### Problem requirements
Lines below starting with the line with "Sortowanie: (421, 226)" and going on through the line with "[instagram] (481, 65)" must be output exactly; the rest of the records must be left out.

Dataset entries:
::::
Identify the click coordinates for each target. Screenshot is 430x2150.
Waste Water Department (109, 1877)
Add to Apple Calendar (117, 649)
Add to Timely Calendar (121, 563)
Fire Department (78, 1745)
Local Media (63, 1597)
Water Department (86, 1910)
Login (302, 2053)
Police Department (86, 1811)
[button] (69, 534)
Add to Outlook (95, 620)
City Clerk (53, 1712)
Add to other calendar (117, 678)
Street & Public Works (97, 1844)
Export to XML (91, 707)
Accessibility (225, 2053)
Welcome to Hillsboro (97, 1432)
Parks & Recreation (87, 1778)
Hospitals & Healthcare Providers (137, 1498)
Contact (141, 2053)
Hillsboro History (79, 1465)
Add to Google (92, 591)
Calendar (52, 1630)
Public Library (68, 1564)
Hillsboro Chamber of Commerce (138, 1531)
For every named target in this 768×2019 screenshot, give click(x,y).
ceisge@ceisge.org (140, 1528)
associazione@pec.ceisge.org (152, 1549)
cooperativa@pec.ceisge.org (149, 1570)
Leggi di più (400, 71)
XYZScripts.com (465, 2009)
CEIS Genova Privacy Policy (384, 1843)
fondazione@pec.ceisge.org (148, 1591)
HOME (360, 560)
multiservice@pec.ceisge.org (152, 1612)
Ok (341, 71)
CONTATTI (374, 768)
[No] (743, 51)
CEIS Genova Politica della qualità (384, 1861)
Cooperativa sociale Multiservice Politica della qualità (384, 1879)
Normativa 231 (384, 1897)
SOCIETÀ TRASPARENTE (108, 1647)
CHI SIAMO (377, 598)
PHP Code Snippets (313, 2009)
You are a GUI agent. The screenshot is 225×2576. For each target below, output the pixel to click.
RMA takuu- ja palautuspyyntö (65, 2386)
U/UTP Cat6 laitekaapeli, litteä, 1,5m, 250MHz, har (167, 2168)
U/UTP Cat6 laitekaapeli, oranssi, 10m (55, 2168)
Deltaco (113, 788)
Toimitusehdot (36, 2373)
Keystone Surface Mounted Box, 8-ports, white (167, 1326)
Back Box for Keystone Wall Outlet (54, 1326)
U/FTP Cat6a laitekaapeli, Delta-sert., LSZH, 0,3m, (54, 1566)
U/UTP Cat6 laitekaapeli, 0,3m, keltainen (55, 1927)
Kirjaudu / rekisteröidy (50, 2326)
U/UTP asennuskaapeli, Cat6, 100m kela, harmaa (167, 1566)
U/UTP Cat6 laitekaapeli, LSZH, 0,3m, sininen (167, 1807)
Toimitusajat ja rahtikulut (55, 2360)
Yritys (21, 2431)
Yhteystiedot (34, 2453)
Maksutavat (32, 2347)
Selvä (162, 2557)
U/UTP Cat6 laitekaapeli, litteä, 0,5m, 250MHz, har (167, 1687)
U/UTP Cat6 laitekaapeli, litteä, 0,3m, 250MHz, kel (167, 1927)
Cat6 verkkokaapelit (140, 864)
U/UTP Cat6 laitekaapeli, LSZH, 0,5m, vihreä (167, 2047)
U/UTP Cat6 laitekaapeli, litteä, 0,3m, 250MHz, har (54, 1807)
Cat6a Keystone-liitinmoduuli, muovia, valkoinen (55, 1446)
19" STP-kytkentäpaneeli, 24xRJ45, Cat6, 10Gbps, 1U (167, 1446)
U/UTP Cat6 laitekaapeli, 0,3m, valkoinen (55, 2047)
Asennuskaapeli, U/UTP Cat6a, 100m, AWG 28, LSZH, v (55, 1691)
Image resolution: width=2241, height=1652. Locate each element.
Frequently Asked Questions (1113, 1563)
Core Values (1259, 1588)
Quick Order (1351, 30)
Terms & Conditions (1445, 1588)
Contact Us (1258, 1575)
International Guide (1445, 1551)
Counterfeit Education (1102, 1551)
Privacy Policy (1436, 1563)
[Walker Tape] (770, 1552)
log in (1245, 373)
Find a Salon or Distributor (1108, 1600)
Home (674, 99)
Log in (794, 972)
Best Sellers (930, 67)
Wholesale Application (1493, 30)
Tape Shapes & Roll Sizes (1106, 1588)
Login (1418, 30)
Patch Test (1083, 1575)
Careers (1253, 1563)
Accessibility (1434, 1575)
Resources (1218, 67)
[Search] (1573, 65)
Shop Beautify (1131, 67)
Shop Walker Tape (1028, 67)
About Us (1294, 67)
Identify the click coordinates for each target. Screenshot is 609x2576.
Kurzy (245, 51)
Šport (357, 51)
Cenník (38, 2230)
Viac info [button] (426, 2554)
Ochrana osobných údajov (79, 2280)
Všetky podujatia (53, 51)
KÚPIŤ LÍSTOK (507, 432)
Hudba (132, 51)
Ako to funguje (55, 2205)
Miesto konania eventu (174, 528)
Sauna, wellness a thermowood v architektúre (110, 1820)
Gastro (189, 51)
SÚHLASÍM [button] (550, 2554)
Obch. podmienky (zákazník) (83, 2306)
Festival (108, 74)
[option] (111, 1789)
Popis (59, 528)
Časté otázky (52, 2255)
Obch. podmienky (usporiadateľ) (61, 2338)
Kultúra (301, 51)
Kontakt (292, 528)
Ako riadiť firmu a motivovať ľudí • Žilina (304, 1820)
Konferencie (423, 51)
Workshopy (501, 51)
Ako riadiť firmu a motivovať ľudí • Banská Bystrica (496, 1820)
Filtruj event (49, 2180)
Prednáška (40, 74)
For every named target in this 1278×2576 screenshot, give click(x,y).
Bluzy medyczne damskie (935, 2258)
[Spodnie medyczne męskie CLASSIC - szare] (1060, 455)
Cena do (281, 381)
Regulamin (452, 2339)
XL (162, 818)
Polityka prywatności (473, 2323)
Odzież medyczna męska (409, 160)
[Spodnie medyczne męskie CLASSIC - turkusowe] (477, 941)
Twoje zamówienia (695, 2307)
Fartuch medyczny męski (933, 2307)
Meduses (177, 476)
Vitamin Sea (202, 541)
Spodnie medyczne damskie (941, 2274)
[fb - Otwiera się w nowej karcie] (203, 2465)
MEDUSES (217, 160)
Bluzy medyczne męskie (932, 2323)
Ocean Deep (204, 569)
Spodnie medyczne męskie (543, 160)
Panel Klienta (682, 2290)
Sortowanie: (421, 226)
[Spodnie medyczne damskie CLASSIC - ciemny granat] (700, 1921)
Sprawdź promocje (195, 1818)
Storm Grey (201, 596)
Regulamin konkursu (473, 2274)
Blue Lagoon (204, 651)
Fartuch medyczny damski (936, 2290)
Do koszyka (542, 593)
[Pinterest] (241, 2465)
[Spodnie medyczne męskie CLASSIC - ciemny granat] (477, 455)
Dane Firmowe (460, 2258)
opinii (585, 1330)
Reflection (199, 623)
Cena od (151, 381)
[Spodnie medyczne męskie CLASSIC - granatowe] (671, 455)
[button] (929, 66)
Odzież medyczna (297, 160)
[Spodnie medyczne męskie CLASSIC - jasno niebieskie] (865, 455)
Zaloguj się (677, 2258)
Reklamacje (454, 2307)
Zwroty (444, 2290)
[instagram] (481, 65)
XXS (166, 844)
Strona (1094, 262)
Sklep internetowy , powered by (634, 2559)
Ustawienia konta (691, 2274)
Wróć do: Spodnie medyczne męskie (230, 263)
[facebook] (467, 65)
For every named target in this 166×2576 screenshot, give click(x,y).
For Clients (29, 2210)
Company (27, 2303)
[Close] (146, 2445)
::::
### Completed exercise
Sortowanie: (421, 226)
[Spodnie medyczne damskie CLASSIC - ciemny granat] (700, 1921)
Sprawdź promocje (195, 1818)
Storm Grey (201, 596)
Regulamin konkursu (473, 2274)
Blue Lagoon (204, 651)
Fartuch medyczny damski (936, 2290)
Do koszyka (542, 593)
[Pinterest] (241, 2465)
[Spodnie medyczne męskie CLASSIC - ciemny granat] (477, 455)
Dane Firmowe (460, 2258)
opinii (585, 1330)
Reflection (199, 623)
Cena od (151, 381)
[Spodnie medyczne męskie CLASSIC - granatowe] (671, 455)
[button] (929, 66)
Odzież medyczna (297, 160)
[Spodnie medyczne męskie CLASSIC - jasno niebieskie] (865, 455)
Zaloguj się (677, 2258)
Reklamacje (454, 2307)
Zwroty (444, 2290)
[instagram] (481, 65)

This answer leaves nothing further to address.